CN104951802A

CN104951802A - Classifier updating method

Info

Publication number: CN104951802A
Application number: CN201510336424.XA
Authority: CN
Inventors: 吴偶; 胡卫明; 左海强; 祝守宇; 黄长波
Original assignee: Institute of Automation of Chinese Academy of Science
Current assignee: Institute of Automation of Chinese Academy of Science
Priority date: 2015-06-17
Filing date: 2015-06-17
Publication date: 2015-09-30

Abstract

The invention discloses a classifier updating method. The classifier updating method comprises the steps of firstly, collecting a wrongly-classified training sample and an incremental wrongly-classified sample; secondly, collecting all abnormal samples in an incremental wrongly-classified sample set by utilizing a basic wrongly-classified sample set; finally, updating a classifier by utilizing an abnormal sample set and the learning of an incremental machine. According to the classifier updating method disclosed by the invention, the incremental wrongly-classified sample set is screened by utilizing the basic wrongly-classified sample set, and thus the phenomenon that the generalization performance of a harmful image classifier is reduced as some helpful wrongly-classified training samples are used for updating can be avoided.

Description

A kind of sorter update method

Technical field

The present invention relates to Computer Applied Technology field, particularly a kind of sorter update method.

Background technology

The multimedias such as picture, video and audio frequency become gradually harmful (as pornographic, violence etc.) information propagate on the internet one of the major way taked.And in these network harmful informations, because picture transfer is relatively convenient, relatively easily browse, lower to hardware requirement, the actual harmfulness therefore brought to teenager may be maximum.The social concerns such as the negative influence that in network, harmful pictorial information causes and crime have been subject to people and have more and more paid close attention to.Imperfect picture information how in time in automatic recognition network, and then take effective Supervision Measures, become very urgent problem.

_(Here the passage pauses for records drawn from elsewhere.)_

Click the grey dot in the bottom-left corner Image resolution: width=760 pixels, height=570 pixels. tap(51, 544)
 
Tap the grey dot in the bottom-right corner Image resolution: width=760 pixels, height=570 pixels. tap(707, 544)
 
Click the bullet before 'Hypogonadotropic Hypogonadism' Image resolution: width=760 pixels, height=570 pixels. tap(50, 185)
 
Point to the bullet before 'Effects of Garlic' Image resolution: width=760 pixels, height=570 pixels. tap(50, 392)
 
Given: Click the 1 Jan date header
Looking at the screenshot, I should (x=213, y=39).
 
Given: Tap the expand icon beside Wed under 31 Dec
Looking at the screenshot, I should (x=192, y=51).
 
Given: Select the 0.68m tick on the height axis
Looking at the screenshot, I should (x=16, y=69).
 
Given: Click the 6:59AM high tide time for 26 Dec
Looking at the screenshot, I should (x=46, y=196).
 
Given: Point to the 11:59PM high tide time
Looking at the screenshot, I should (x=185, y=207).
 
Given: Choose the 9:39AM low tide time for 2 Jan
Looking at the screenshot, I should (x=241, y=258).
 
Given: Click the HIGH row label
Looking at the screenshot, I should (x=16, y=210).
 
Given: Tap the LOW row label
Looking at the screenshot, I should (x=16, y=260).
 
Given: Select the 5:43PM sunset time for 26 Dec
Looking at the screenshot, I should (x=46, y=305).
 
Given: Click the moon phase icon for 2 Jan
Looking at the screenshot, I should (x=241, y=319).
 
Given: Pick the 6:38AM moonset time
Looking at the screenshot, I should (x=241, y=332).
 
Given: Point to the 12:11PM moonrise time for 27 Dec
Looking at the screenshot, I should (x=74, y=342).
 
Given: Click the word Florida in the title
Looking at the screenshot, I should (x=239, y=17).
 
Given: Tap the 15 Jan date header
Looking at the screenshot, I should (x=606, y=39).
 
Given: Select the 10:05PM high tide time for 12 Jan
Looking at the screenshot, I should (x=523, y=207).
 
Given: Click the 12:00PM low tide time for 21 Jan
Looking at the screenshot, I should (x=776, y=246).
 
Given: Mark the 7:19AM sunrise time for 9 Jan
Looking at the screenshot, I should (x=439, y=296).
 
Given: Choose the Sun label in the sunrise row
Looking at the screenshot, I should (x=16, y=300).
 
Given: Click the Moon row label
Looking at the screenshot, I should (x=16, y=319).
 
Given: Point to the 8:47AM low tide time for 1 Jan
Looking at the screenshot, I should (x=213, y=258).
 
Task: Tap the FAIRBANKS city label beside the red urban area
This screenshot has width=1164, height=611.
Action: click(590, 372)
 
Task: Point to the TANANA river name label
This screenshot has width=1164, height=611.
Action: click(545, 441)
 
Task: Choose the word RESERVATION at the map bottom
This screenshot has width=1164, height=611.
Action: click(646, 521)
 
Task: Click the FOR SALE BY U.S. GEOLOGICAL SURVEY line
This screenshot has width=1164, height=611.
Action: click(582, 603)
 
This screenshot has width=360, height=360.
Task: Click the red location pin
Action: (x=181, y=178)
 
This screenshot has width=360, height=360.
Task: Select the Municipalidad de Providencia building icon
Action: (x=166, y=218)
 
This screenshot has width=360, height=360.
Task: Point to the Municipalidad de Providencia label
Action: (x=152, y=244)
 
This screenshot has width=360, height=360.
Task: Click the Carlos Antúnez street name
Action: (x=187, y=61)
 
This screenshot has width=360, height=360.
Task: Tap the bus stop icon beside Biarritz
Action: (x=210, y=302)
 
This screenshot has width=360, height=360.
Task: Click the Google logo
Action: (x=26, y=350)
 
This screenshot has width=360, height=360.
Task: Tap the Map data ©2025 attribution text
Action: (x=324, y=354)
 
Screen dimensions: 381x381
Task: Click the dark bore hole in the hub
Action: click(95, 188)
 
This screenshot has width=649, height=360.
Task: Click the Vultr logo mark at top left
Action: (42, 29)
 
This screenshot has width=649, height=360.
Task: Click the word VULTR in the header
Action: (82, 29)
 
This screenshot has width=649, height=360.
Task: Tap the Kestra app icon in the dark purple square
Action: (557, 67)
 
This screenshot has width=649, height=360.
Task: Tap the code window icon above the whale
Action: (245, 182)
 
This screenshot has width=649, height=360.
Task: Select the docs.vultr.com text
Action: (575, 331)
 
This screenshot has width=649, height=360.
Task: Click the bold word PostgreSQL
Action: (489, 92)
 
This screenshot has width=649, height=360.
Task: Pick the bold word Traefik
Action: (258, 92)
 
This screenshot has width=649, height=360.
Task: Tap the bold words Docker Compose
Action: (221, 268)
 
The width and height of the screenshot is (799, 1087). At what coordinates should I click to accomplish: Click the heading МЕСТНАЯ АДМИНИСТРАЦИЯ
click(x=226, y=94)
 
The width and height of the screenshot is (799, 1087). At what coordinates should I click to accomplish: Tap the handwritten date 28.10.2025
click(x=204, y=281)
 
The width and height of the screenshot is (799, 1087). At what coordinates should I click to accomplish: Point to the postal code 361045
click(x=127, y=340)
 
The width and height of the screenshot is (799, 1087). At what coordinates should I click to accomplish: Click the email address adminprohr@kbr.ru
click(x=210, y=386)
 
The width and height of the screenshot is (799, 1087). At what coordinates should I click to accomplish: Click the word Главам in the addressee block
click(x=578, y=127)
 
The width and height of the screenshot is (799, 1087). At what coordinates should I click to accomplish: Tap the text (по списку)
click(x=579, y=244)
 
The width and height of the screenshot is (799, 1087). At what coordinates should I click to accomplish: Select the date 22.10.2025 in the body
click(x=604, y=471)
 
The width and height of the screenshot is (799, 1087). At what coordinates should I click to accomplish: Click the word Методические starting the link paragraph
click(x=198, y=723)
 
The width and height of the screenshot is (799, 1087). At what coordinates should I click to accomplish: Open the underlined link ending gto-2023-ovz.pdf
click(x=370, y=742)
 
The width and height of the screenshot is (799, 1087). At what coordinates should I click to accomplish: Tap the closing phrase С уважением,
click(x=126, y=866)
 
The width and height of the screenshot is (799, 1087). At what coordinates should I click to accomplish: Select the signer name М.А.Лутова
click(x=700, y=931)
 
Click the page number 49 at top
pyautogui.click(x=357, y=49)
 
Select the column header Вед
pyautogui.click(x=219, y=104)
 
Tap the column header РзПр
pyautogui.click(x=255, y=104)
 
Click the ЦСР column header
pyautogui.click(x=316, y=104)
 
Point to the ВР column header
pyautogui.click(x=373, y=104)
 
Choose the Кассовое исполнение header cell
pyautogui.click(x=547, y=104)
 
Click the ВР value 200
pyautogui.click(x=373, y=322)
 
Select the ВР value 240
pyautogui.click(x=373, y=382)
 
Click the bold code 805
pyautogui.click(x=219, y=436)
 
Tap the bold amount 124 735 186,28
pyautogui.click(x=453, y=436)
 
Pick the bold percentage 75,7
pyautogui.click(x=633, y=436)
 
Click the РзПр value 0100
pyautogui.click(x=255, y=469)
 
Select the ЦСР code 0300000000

Network is harmful to the identification of image, is all generally first extract the dissimilar characteristics of image that can embody harmful semanteme, then constructs harmful Image Classifier according to these features.In addition, carry out in actual network image identification utilizing the harmful Image Classifier obtained, people trade union collects the sample divided by harmful Image Classifier mistake incessantly, then utilizes these increments mistake point samples and increment machine learning to upgrade harmful Image Classifier.

But utilize whole increment mistake point samples harmful Image Classifier to be upgraded to the Generalization Capability that likely can reduce harmful Image Classifier at present.Main cause is because in the training process of harmful Image Classifier, in order to ensure that sorter has good Generalization Capability, generally all makes the sorter finally obtained on training set, keep certain error rate.That is training set exist some reasonably wrong point samples.If increment mistake point sample and the mistake on training set are divided, sample is the same or closely, that illustrates that these increment mistake point samples should not be used for the renewal of harmful Image Classifier.So be necessary selecting an increment mistake point sample, to realize more reasonably carrying out sorter renewal.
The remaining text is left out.